Data for this task:
┄┄┄┄┄┄

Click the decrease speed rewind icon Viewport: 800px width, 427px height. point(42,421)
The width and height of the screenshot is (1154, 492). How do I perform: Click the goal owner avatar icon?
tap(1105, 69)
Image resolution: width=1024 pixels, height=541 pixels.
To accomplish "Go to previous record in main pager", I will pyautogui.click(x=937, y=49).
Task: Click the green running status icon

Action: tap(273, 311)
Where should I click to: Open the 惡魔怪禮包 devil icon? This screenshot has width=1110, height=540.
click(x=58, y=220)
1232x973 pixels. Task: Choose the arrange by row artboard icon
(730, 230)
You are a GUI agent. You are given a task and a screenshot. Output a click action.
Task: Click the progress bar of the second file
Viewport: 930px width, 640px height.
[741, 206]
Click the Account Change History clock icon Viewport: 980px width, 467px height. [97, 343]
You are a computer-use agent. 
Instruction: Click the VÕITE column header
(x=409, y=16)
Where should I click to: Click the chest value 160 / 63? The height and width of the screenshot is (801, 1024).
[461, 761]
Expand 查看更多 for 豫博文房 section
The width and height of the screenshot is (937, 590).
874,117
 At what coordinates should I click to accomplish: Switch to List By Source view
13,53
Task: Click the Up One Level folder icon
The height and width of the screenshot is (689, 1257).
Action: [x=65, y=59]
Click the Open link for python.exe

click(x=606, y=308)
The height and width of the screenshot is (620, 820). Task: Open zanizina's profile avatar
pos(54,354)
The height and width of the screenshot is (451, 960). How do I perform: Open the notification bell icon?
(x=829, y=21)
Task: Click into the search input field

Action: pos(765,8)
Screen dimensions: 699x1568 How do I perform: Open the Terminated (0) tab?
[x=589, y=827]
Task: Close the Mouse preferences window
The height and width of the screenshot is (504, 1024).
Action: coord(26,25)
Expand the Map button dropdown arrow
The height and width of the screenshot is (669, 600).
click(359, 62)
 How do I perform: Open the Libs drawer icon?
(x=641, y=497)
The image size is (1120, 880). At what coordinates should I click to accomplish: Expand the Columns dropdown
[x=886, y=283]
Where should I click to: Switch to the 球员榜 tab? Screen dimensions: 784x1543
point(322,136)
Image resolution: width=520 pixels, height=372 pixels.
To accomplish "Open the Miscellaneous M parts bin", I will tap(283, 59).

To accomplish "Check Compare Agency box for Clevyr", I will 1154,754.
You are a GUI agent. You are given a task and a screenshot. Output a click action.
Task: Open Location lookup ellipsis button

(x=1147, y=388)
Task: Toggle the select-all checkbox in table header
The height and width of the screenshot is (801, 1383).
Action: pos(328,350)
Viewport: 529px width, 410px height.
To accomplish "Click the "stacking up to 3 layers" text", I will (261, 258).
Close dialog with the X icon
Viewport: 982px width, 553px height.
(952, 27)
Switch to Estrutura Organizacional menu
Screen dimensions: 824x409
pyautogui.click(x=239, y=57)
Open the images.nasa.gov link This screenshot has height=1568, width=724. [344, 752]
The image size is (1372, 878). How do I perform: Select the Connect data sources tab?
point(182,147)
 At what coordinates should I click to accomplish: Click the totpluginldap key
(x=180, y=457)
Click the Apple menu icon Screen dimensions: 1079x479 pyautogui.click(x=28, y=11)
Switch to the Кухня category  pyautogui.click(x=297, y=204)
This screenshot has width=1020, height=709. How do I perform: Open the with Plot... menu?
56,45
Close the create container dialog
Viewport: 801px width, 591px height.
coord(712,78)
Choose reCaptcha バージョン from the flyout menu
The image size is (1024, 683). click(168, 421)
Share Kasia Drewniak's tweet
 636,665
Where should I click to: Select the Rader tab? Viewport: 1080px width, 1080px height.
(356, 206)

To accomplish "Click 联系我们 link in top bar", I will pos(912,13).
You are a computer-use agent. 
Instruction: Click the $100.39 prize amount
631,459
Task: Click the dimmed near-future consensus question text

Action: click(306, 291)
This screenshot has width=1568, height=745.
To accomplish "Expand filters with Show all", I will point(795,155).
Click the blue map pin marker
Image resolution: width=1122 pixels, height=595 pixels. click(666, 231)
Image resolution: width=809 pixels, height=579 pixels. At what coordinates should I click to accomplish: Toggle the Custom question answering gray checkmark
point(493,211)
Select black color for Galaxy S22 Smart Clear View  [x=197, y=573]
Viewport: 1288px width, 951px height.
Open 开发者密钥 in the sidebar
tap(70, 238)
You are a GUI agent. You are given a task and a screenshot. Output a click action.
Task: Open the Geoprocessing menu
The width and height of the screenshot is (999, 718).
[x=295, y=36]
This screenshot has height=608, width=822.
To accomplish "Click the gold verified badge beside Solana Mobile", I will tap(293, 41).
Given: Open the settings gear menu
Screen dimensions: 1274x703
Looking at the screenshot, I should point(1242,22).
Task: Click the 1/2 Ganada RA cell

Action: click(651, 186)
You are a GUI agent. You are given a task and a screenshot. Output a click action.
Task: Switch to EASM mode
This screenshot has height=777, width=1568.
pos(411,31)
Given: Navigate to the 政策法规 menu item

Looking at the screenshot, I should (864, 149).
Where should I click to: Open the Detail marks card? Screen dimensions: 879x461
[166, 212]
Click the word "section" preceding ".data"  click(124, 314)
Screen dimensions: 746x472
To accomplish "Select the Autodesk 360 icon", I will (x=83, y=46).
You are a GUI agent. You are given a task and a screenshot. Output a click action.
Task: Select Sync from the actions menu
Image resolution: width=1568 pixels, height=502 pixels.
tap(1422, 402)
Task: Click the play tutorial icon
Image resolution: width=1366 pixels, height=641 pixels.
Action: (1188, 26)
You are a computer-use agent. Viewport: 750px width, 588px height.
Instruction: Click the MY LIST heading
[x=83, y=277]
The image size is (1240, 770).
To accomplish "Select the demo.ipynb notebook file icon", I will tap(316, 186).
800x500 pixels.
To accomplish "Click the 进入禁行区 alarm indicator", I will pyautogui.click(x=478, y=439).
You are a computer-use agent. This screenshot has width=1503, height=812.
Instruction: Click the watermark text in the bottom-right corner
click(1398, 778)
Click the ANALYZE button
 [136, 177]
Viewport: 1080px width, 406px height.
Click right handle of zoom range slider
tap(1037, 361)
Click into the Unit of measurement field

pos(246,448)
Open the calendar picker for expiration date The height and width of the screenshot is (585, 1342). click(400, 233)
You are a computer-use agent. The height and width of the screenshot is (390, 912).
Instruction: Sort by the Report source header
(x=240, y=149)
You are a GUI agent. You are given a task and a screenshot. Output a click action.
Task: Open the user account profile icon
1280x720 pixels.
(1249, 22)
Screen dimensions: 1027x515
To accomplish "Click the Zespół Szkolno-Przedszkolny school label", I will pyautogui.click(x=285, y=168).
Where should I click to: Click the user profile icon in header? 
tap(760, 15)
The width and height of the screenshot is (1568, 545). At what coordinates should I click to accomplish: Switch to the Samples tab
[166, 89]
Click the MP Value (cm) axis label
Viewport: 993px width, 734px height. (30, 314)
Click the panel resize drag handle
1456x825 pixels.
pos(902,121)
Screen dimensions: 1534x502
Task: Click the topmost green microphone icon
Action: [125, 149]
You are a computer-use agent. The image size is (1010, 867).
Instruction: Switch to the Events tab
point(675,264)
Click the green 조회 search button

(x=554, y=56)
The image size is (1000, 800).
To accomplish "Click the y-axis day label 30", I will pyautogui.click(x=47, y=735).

┄┄┄┄┄┄

How to complete this task: Scan the entries for lines with the string "computer". Report only how many there are.

Solution: 6